*Brief*
With pictures left out, only the lines from the one containing "This screenshot has height=1280, width=2251." through the end of the records should be reproduced exactly, please.

Dataset START

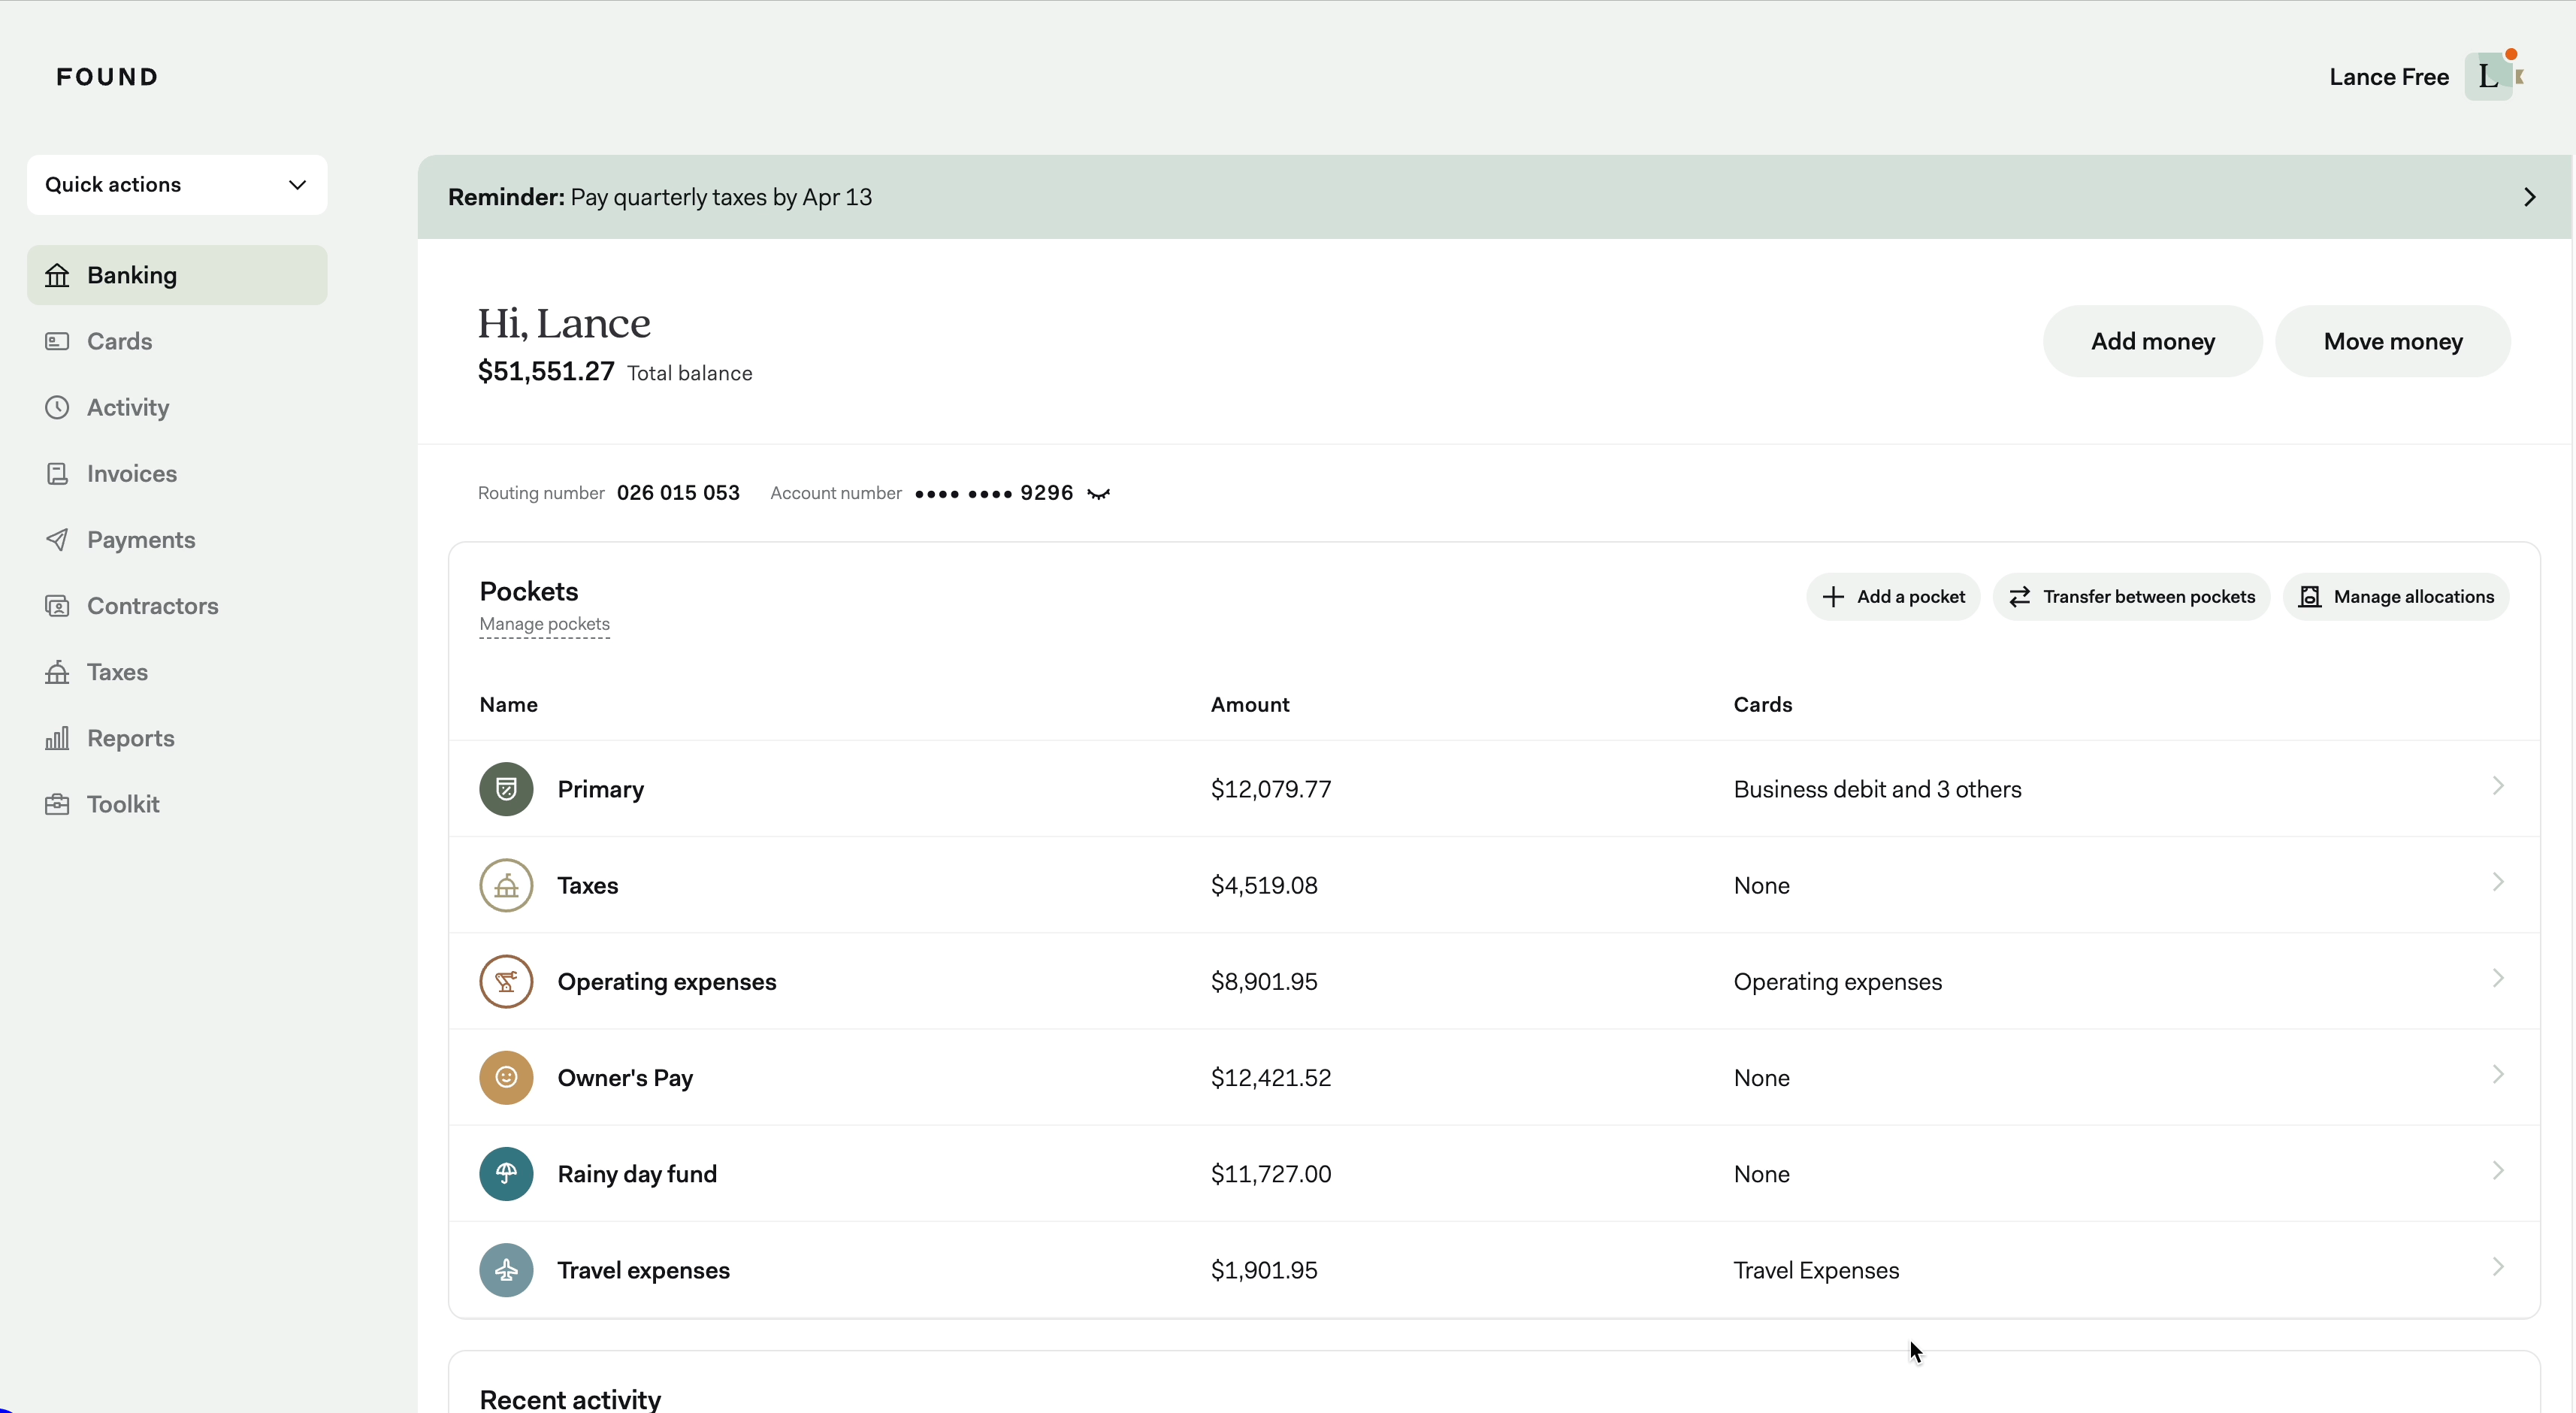This screenshot has height=1413, width=2576.
Task: Click the Operating expenses pocket icon
Action: [x=506, y=982]
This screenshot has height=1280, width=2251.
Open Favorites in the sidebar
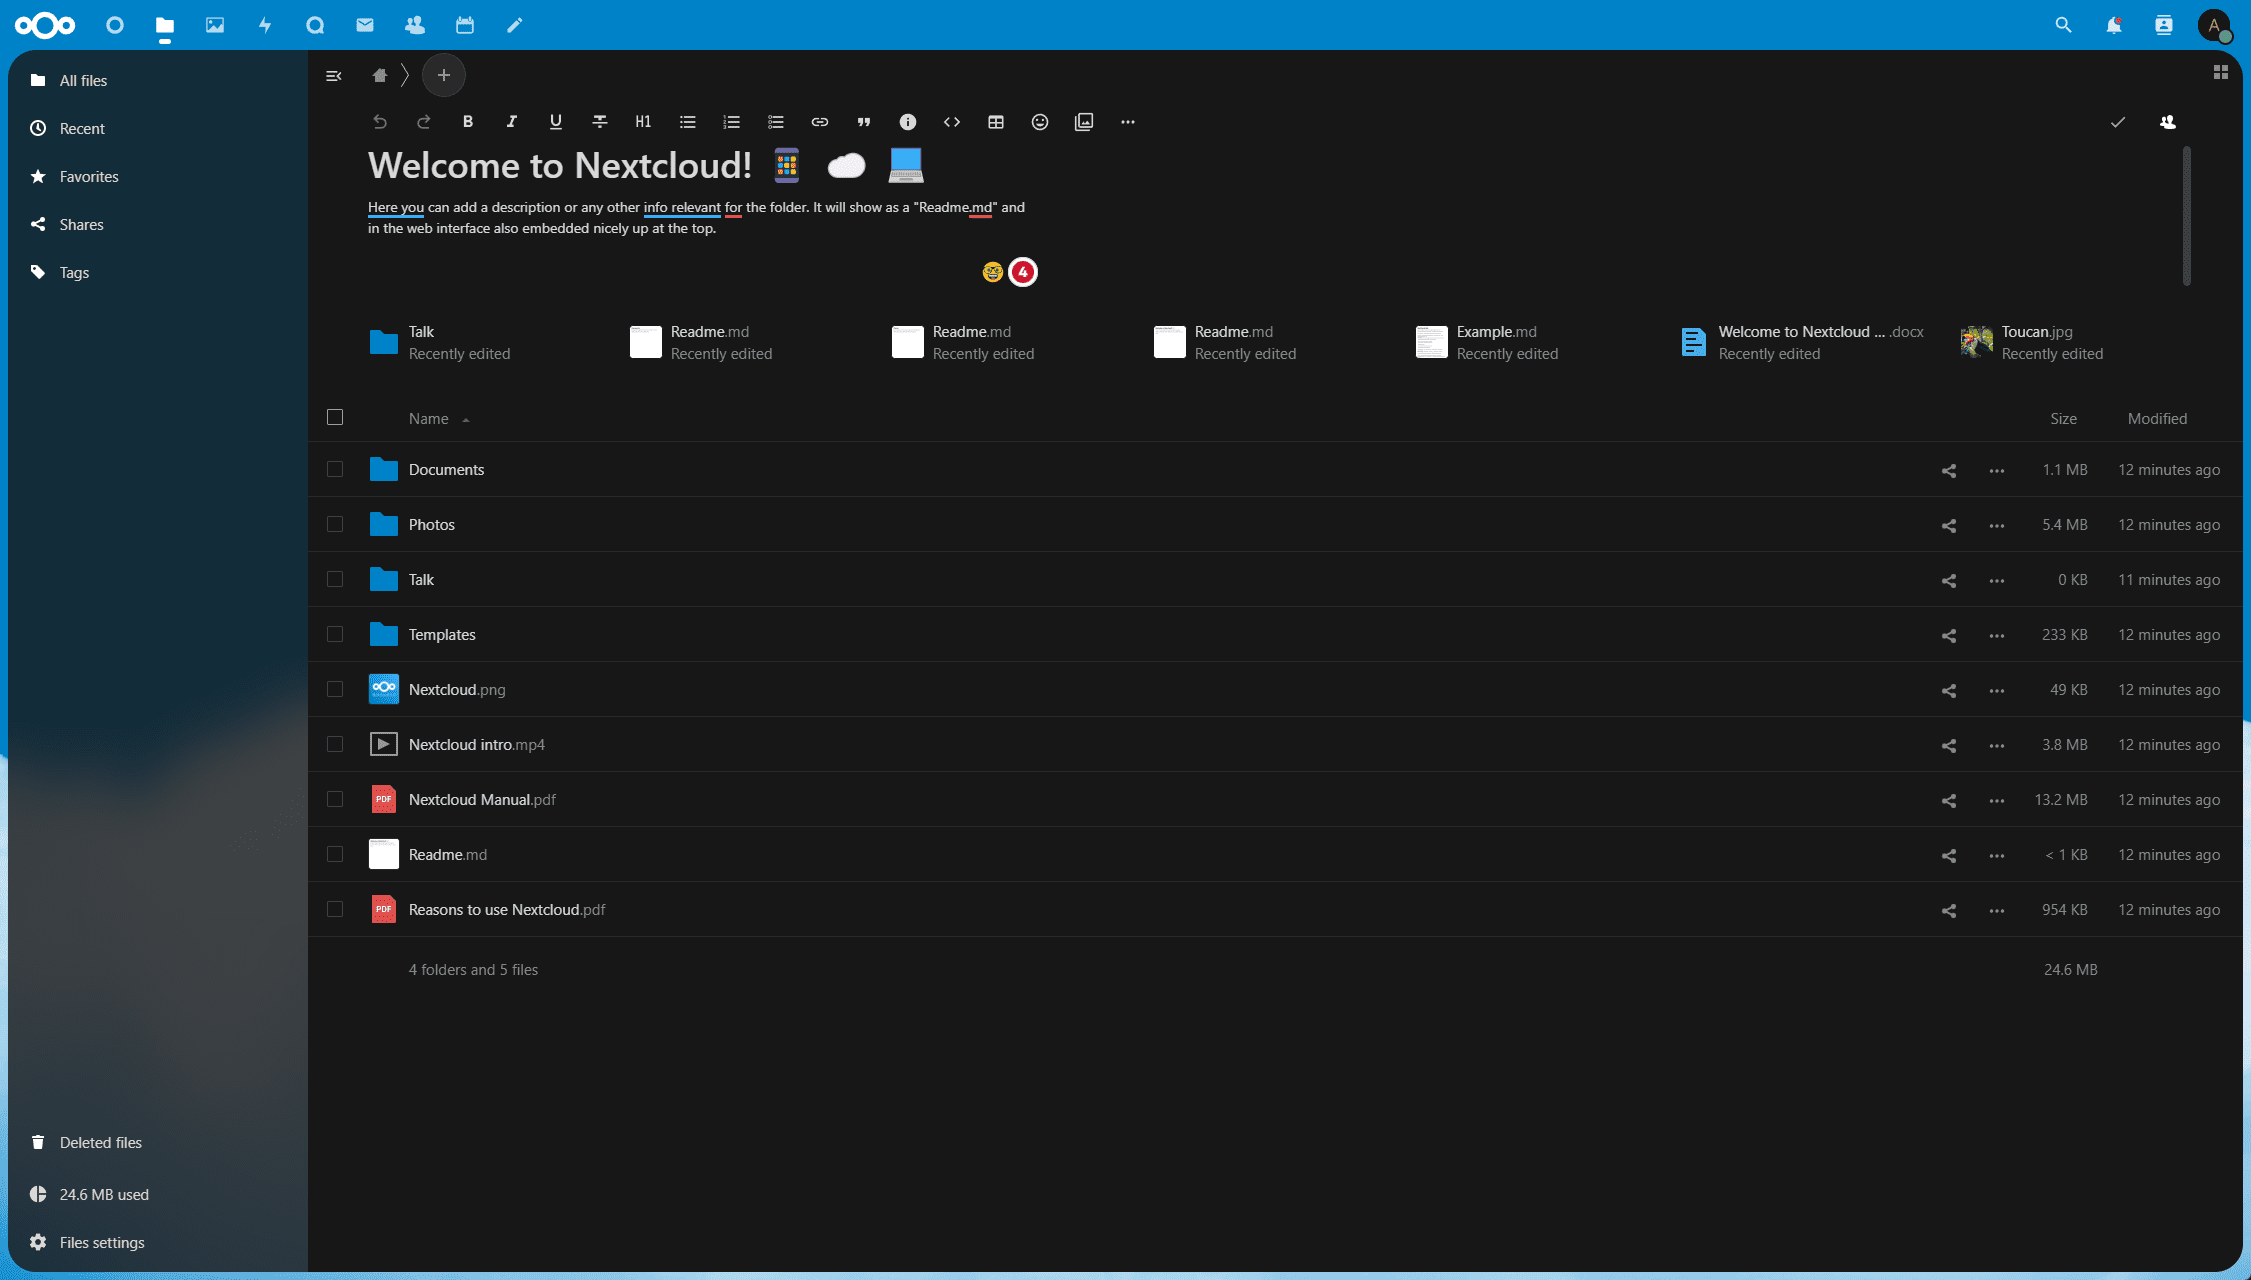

Dataset END

*Response area*
This screenshot has height=1280, width=2251.
Open Favorites in the sidebar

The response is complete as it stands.